> [Recorded information]:
######
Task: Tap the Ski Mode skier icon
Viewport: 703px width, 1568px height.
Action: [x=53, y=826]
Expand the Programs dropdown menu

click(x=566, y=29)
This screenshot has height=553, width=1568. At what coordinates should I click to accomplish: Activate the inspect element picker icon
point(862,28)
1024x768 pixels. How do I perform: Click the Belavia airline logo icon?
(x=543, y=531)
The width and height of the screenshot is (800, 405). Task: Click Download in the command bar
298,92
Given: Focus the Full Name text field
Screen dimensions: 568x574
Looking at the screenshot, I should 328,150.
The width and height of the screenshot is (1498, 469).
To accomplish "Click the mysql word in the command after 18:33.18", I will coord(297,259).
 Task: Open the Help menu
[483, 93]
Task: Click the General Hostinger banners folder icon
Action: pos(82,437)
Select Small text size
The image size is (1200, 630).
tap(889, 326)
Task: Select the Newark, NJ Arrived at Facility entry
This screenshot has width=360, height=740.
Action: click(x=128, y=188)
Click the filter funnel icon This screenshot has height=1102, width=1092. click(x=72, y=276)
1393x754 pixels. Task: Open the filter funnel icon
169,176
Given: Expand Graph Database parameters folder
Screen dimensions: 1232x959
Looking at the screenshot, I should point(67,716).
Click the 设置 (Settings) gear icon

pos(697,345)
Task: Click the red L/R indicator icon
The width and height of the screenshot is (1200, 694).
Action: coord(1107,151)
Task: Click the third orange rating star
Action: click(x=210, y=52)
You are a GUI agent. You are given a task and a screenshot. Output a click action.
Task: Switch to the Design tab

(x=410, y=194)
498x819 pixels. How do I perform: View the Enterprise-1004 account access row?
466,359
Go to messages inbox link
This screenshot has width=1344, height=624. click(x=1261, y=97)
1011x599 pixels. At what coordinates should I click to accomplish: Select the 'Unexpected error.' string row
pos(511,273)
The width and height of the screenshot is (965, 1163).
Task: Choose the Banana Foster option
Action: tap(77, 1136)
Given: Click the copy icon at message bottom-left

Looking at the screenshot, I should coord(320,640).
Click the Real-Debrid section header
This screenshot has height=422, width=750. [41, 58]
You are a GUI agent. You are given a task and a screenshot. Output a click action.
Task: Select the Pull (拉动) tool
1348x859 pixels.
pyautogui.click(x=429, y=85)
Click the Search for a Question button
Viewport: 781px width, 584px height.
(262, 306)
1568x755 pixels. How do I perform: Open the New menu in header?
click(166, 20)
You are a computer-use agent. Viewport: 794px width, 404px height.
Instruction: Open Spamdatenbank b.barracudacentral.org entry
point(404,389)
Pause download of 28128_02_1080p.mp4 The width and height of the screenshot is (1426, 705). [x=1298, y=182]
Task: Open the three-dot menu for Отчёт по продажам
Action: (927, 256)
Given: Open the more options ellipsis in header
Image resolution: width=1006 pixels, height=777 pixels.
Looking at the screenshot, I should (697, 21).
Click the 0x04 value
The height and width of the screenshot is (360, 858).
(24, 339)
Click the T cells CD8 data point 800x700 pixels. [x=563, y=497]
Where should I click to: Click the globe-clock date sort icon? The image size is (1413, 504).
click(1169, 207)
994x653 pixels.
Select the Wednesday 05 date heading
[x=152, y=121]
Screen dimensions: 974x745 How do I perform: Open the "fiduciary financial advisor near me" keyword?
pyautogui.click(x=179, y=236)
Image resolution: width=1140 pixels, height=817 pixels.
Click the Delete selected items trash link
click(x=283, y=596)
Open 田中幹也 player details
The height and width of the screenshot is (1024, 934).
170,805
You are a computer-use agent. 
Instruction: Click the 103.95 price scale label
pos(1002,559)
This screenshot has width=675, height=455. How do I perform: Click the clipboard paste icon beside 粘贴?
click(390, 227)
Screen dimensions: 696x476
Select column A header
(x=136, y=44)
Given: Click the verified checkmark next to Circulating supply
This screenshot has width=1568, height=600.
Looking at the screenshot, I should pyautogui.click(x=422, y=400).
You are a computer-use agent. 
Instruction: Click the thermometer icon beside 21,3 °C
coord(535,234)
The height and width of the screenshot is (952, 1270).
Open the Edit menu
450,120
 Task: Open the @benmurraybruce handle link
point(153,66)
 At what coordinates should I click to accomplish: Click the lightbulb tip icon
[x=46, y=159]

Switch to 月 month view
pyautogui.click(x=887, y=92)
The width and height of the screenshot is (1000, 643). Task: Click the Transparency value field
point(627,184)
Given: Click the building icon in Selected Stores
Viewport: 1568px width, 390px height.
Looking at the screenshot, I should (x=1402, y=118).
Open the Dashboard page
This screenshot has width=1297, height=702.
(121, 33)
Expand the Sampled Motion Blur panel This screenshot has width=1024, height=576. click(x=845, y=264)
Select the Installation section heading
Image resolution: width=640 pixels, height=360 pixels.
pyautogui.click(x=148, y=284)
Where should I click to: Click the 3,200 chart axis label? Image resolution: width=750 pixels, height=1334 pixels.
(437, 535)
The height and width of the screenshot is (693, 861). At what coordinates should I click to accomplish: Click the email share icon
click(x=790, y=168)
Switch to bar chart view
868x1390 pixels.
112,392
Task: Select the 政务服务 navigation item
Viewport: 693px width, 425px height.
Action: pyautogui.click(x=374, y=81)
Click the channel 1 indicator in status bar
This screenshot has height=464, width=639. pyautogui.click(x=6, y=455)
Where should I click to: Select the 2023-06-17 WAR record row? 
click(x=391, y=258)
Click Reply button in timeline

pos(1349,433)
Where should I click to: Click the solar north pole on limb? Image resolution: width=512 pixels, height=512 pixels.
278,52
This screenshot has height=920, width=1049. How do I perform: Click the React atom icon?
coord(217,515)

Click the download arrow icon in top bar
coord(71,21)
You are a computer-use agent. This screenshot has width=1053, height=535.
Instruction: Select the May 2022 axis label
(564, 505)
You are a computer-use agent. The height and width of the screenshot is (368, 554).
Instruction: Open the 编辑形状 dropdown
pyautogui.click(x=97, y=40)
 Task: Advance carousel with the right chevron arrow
######
> [Problem details]:
Give again, unchanged, the lines running from the top of the material above through the line that has "Given: Focus the Full Name text field", and nothing more.

> [Response to the exercise]:
Task: Tap the Ski Mode skier icon
Viewport: 703px width, 1568px height.
Action: [x=53, y=826]
Expand the Programs dropdown menu

click(x=566, y=29)
This screenshot has height=553, width=1568. At what coordinates should I click to accomplish: Activate the inspect element picker icon
point(862,28)
1024x768 pixels. How do I perform: Click the Belavia airline logo icon?
(x=543, y=531)
The width and height of the screenshot is (800, 405). Task: Click Download in the command bar
298,92
Given: Focus the Full Name text field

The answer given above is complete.